The pathological effects of thrombospondin-1 (TSP-1) have been studied in many preclinical tumor models and rheumatoid arthritis. However, the role of TSP-1 and anti-thrombospondin-1 autoantibodies (ATSA) in systemic lupus erythematosus (SLE) has not been specifically defined. In this study, we investigated the clinical relevance and functional significance of TSP-1 and ATSA in SLE patients. Serum levels of TSP-1 and ATSA were measured by ELISA in 138 adult SLE patients and 60 healthy controls. Blood cell counts, rheumatoid factor (RF), immunoglobulins, erythrocyte sedimentation rate (ESR), complements, and SLE-related autoantibodies were measured by standard laboratory techniques. Disease activity was assessed by systemic lupus erythematosus disease activity index (SLEDAI). TSP-1 concentrations were significantly lower in SLE patients compared with those in healthy controls. A significant difference of TSP-1 was observed in the patients with serositis, C3 decrease, RF positive, leukocytopenia, and thrombocytopenia.

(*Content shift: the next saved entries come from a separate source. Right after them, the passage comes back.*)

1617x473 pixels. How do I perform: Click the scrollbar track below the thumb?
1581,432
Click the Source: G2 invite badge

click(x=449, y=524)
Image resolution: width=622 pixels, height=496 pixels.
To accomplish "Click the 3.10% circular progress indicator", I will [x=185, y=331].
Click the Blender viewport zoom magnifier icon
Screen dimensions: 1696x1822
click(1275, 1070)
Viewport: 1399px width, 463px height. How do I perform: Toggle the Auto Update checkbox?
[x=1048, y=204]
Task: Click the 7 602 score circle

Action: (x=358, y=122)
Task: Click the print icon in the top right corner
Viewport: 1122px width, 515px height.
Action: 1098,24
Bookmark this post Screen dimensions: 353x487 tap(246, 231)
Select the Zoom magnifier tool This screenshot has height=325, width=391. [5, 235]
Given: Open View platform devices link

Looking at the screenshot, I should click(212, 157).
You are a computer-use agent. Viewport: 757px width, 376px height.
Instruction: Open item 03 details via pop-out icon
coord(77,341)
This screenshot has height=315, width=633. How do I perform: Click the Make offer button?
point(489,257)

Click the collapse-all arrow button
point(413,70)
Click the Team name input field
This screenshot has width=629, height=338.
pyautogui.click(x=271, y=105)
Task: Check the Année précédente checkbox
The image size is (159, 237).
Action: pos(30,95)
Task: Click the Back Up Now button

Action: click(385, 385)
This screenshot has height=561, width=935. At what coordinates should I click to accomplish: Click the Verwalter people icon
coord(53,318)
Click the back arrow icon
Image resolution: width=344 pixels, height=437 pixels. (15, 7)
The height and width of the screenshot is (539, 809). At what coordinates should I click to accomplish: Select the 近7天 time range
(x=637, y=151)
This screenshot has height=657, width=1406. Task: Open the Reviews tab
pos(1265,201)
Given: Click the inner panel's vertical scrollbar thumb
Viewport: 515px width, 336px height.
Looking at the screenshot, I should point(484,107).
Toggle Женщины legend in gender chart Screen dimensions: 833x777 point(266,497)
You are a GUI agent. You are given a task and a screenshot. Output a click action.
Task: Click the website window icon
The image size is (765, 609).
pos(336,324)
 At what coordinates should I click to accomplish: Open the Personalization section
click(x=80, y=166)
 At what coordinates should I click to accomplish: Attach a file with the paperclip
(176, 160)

The levels of TSP-1 showed a positive correlation with the number of leukocyte and thrombocyte, while a negative correlation with anti-dsDNA antibody, IgG, ESR, and SLEDAI. ATSA was observed in 58.7% (81/138) of SLE patients, which was significantly higher than that in healthy controls (7/60, p < 0.05). Patients with active SLE showed higher ATSA positivity (67.1%) than those with inactive disease (47.1%, p < 0.05). ATSA was positively correlated with anti-rRNP antibody, IgG, total protein, and C4. This study revealed the opposite clinical relevance of TSP-1 and its autoantibody in SLE for the first time. TSP-1 may play an anti-inflammatory and immunoregulatory role in SLE autoimmunity. ATSA increased more frequently in disease-active patients and was associated with more severe clinical manifestations, which implicated its antagonistic role on TSP-1 and its involvement in the pathogenesis of SLE.